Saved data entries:
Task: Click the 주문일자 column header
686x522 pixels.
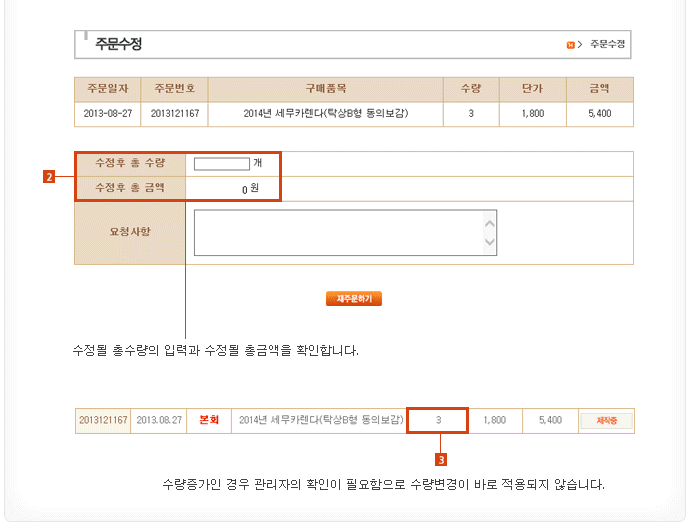Action: 108,89
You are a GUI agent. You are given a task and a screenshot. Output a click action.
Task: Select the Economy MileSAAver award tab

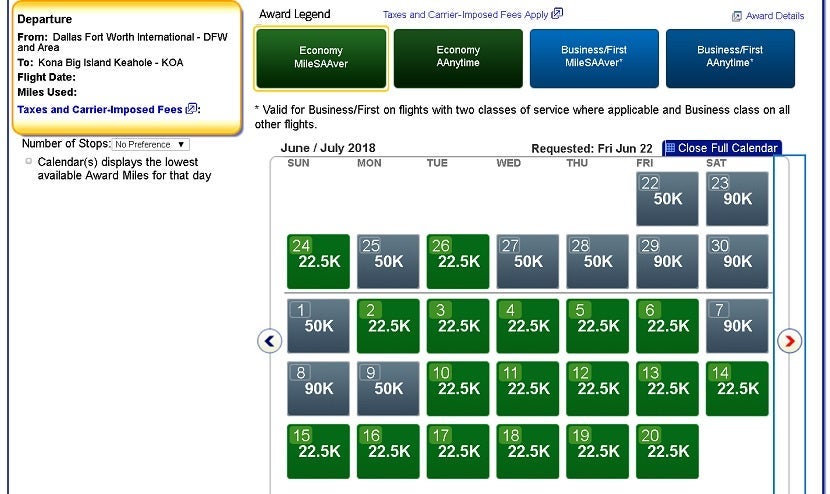click(x=321, y=58)
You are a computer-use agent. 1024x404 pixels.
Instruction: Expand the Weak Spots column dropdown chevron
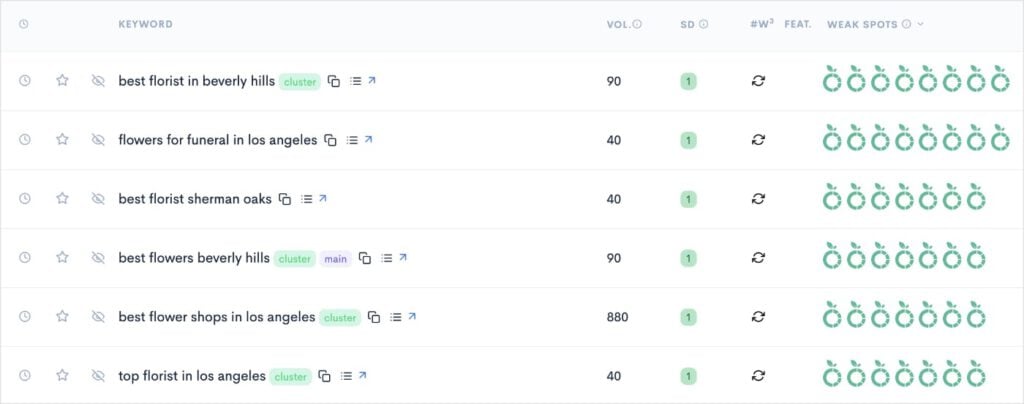coord(920,24)
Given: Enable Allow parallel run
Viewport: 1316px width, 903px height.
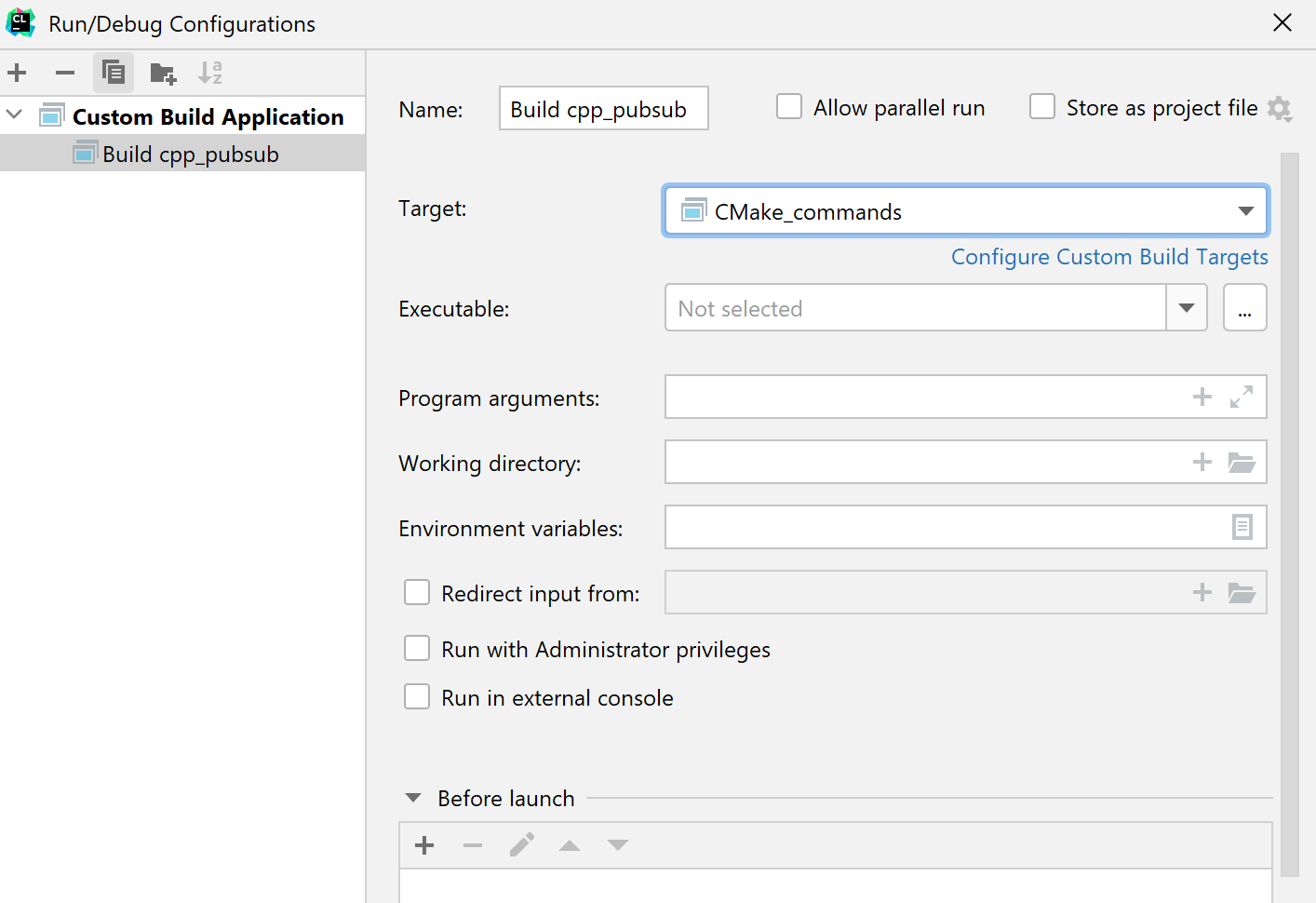Looking at the screenshot, I should click(789, 106).
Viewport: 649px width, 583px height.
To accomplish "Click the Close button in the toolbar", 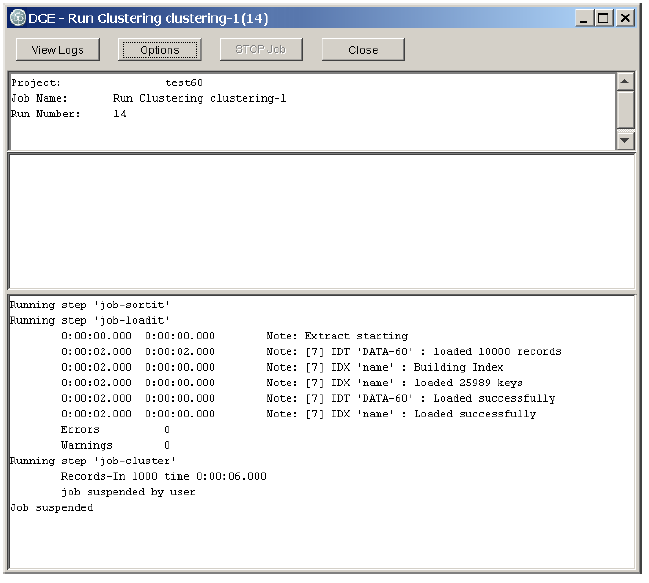I will (363, 50).
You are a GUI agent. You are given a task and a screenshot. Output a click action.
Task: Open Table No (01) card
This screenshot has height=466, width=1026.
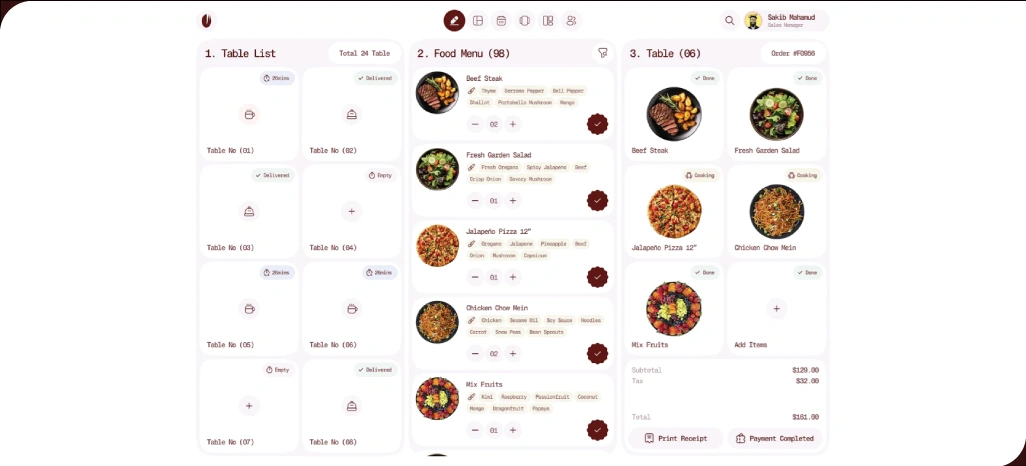pyautogui.click(x=249, y=114)
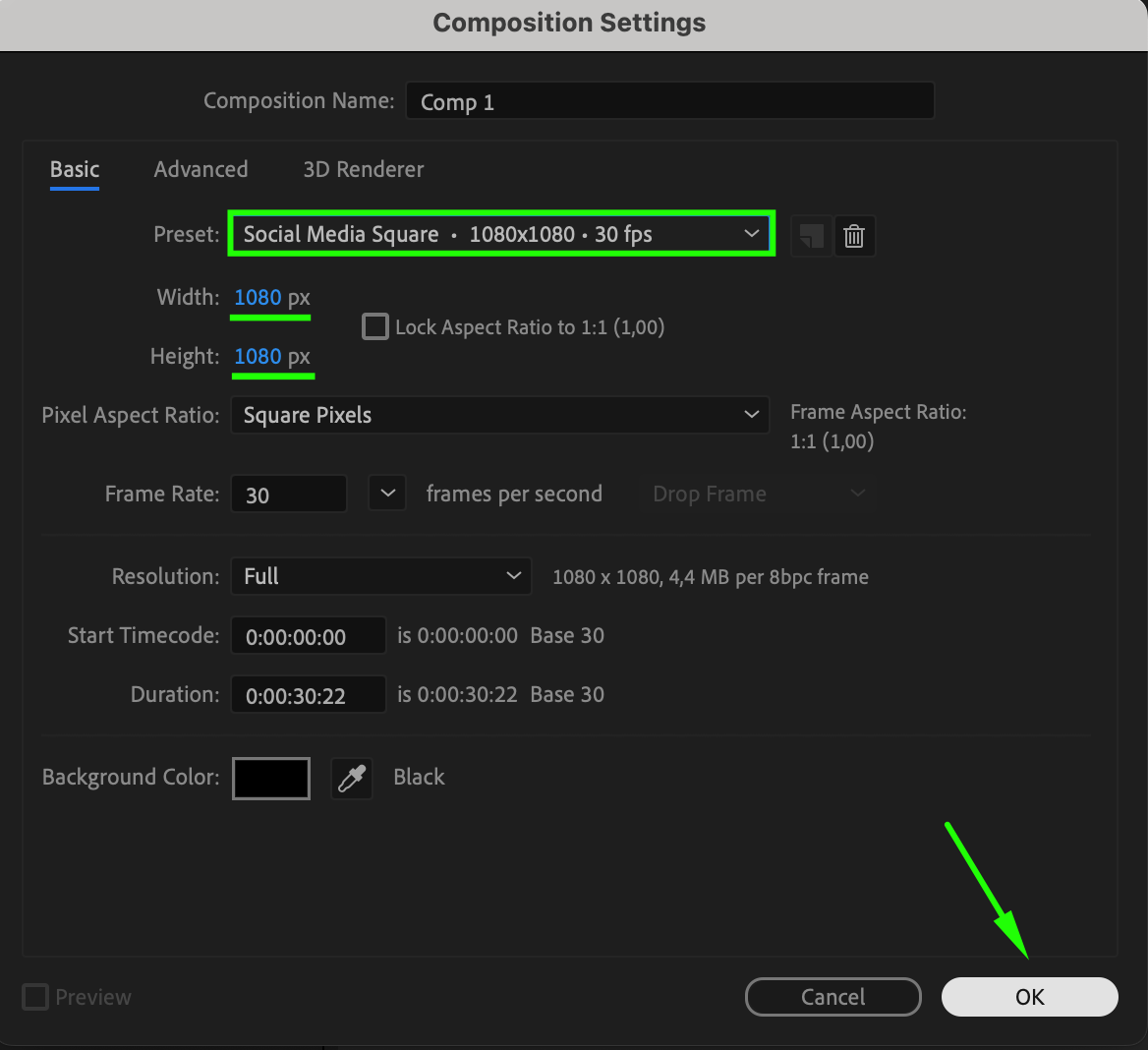Open the Preset dropdown
Viewport: 1148px width, 1050px height.
(x=501, y=234)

== What this task involves ==
Reproduce the lines above beginning at the line that contains "686x522 pixels." and ending at the line that contains "Viewport: 649px width, 583px height.". No pictures.

== Result below ==
686x522 pixels.
Action: 108,89
You are a GUI agent. You are given a task and a screenshot. Output a click action.
Task: Select the Economy MileSAAver award tab

click(x=321, y=58)
You are a computer-use agent. 1024x404 pixels.
Instruction: Expand the Weak Spots column dropdown chevron
coord(920,24)
Given: Enable Allow parallel run
Viewport: 1316px width, 903px height.
Looking at the screenshot, I should click(789, 106).
Viewport: 649px width, 583px height.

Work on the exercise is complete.